How then does the confession function in Matthew’s narrative? Certainly Mark’s theology of the cross, the via crucis, still holds; as Jesus says a few verses later, “If any want to become my followers, let them deny themselves and take up their cross and follow me. For those who want to save their life will lose it, and those who lose their life for my sake will find it. For what will it profit them if they gain the whole world but forfeit their life? Or what will they give in return for their life?”
It’s insightful how Matthew redacts Mark’s text. Matthew inserts, “Blessed are you, Simon son of Jonah! For flesh and blood has not revealed this to you, but my Father in heaven. And I tell you, you are Peter, and on this rock I will build my church, and the gates of Hades will not prevail against it.I will give you the keys of the kingdom of heaven, and whatever you bind on earth will be bound in heaven, and whatever you loose on earth will be loosed in heaven.” It is not an insignificant insertion.
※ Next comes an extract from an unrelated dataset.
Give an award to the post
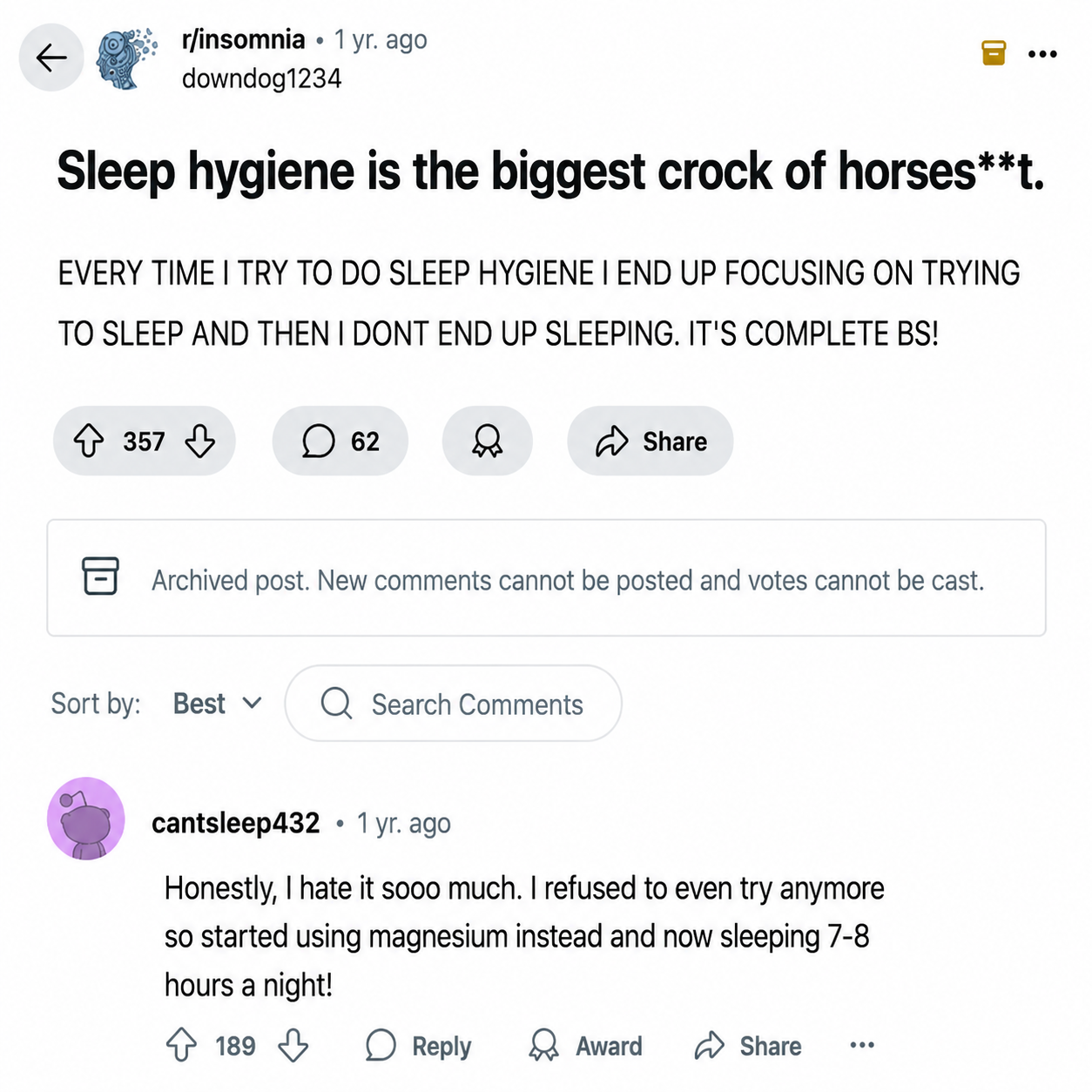 click(488, 441)
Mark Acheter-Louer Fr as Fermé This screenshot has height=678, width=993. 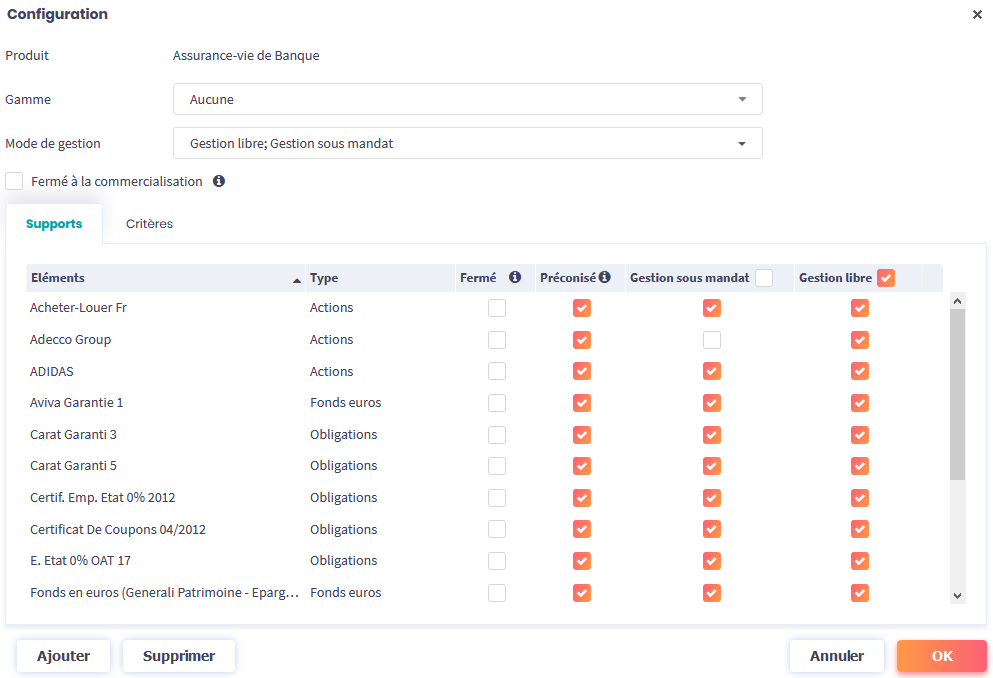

Of course, it does give Peter preeminence and authority among the disciples and in the early church. The “you” is second person singular. (The question of Petrine succession is another issue; and there is the Paul/Peter confrontation in Galatians.) But then there is also the question, “What does preeminence look like among disciples called to follow the way of the cross?” Certainly the mother of James and John doesn’t quite get it in chapter 20. (In Mark, James and John ask the question for themselves; I’m not sure what Matthew’s “mother redaction” is all about.) Peter doesn’t even get it in the following verses. “Peter, get behind me. Get back in line. I lead; you follow.”
And then there is the matter of “the keys” and “binding and loosing”. Luther in his Small Catechism reinterprets or expands this to be a power or authority that Christ give to the church to forgive and/or bind. (Heresy alert!?) Maybe so, but even such an interpretation smacks of a type of imperialism when understood apart from a discipleship via crucis; instances of abuse abound.
I think that an interpretation more attuned to Matthew – where Jesus is the “new Moses” reinterpreting the law; creating a new Torah for Jewish Christians – is that it is a caution, a warning, that “what goes around, comes around”. It goes back to Jesus first sermon – teaching section – in Matthew 7. In short, “Be careful what you bind up, because you will also be bound by the same.” As noted in Matthew 7: “Do not judge, so that you may not be judged. For with the judgment you make you will be judged, and the measure you give will be the measure you get.”
It would be a good question to explore in a sermon. What does it mean for people of the cross to have authority? How will we as the body of Christ loose the bound? How will we be about the task of forgiveness and reconciliation in a culture that is becoming increasingly polarized?